- [Instructions to follow]
Duplicate the listing from the line containing "Screen dimensions: 975x888" through the line containing "Action: tap(53, 3)", both of those lines included.

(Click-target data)
--------

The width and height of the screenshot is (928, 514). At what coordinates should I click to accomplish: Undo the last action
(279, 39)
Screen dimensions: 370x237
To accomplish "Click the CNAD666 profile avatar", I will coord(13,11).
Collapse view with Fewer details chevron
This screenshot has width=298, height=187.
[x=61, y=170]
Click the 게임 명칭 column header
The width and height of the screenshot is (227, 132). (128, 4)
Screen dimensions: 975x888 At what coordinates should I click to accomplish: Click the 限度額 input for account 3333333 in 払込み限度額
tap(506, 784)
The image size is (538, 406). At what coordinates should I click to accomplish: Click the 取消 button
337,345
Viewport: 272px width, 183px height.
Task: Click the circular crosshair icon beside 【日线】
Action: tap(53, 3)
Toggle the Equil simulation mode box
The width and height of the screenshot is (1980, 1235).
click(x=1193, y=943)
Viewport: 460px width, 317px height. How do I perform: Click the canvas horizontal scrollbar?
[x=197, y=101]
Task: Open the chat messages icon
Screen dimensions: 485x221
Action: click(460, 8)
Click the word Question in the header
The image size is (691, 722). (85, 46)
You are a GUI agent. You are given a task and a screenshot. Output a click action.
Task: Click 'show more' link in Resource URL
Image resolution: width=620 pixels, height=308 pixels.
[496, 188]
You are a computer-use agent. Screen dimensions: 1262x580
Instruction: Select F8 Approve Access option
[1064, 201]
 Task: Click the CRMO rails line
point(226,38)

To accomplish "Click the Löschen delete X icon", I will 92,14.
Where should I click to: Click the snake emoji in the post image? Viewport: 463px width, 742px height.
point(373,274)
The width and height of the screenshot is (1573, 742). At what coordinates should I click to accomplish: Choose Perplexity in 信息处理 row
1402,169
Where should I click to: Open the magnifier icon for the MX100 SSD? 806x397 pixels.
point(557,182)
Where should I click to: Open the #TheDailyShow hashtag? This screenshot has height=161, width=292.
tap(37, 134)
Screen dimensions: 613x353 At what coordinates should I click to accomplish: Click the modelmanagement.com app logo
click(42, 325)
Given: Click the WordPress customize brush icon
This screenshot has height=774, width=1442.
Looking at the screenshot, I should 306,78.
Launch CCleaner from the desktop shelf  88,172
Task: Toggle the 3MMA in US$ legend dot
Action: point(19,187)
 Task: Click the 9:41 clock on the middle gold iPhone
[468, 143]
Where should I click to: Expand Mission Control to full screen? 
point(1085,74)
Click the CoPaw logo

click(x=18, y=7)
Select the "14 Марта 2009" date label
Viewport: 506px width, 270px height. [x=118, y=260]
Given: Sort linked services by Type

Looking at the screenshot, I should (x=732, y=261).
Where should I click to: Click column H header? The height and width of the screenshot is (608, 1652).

--------

- [Complete answer]
Screen dimensions: 975x888 At what coordinates should I click to accomplish: Click the 限度額 input for account 3333333 in 払込み限度額
tap(506, 784)
The image size is (538, 406). At what coordinates should I click to accomplish: Click the 取消 button
337,345
Viewport: 272px width, 183px height.
Task: Click the circular crosshair icon beside 【日线】
Action: tap(53, 3)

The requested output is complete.